- **Görev Gereksinimleri**: Aşağıdaki öğelerin tamamında "computer-use agent" ifadesi yerine "GUI agent" koyunuz. Geri kalan her şeyi değiştirmeden yeniden yazınız.

- **Satırlar**:
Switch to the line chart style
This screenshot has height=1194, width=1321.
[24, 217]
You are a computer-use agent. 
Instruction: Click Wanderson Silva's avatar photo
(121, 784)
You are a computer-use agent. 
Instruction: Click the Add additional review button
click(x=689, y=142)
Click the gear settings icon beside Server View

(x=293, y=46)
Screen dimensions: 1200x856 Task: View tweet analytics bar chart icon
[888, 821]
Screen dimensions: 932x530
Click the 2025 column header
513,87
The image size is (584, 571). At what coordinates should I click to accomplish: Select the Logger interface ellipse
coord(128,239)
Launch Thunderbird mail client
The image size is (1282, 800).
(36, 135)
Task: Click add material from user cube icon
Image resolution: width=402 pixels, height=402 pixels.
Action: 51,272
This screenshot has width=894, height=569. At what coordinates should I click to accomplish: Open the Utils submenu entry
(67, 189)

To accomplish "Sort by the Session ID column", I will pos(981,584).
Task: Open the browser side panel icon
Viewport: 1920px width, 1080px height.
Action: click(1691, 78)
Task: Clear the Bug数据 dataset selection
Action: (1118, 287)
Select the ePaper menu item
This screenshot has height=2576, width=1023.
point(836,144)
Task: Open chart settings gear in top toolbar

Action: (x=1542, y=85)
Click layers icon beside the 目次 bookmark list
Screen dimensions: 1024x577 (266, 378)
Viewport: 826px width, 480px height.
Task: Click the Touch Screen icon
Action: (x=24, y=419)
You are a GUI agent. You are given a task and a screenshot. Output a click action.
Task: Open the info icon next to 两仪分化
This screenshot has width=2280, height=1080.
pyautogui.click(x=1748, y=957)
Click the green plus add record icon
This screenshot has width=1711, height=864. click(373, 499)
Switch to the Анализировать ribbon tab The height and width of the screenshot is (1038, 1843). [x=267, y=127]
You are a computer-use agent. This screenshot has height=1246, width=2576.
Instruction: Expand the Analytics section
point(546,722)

- **Çıktı**:
Switch to the line chart style
This screenshot has height=1194, width=1321.
[24, 217]
You are a GUI agent. 
Instruction: Click Wanderson Silva's avatar photo
(121, 784)
You are a GUI agent. 
Instruction: Click the Add additional review button
click(x=689, y=142)
Click the gear settings icon beside Server View

(x=293, y=46)
Screen dimensions: 1200x856 Task: View tweet analytics bar chart icon
[888, 821]
Screen dimensions: 932x530
Click the 2025 column header
513,87
The image size is (584, 571). At what coordinates should I click to accomplish: Select the Logger interface ellipse
coord(128,239)
Launch Thunderbird mail client
The image size is (1282, 800).
(36, 135)
Task: Click add material from user cube icon
Image resolution: width=402 pixels, height=402 pixels.
Action: 51,272
This screenshot has width=894, height=569. At what coordinates should I click to accomplish: Open the Utils submenu entry
(67, 189)

To accomplish "Sort by the Session ID column", I will pos(981,584).
Task: Open the browser side panel icon
Viewport: 1920px width, 1080px height.
Action: click(1691, 78)
Task: Clear the Bug数据 dataset selection
Action: (1118, 287)
Select the ePaper menu item
This screenshot has height=2576, width=1023.
point(836,144)
Task: Open chart settings gear in top toolbar

Action: (x=1542, y=85)
Click layers icon beside the 目次 bookmark list
Screen dimensions: 1024x577 (266, 378)
Viewport: 826px width, 480px height.
Task: Click the Touch Screen icon
Action: (x=24, y=419)
You are a GUI agent. You are given a task and a screenshot. Output a click action.
Task: Open the info icon next to 两仪分化
This screenshot has width=2280, height=1080.
pyautogui.click(x=1748, y=957)
Click the green plus add record icon
This screenshot has width=1711, height=864. click(373, 499)
Switch to the Анализировать ribbon tab The height and width of the screenshot is (1038, 1843). [x=267, y=127]
You are a GUI agent. This screenshot has height=1246, width=2576.
Instruction: Expand the Analytics section
point(546,722)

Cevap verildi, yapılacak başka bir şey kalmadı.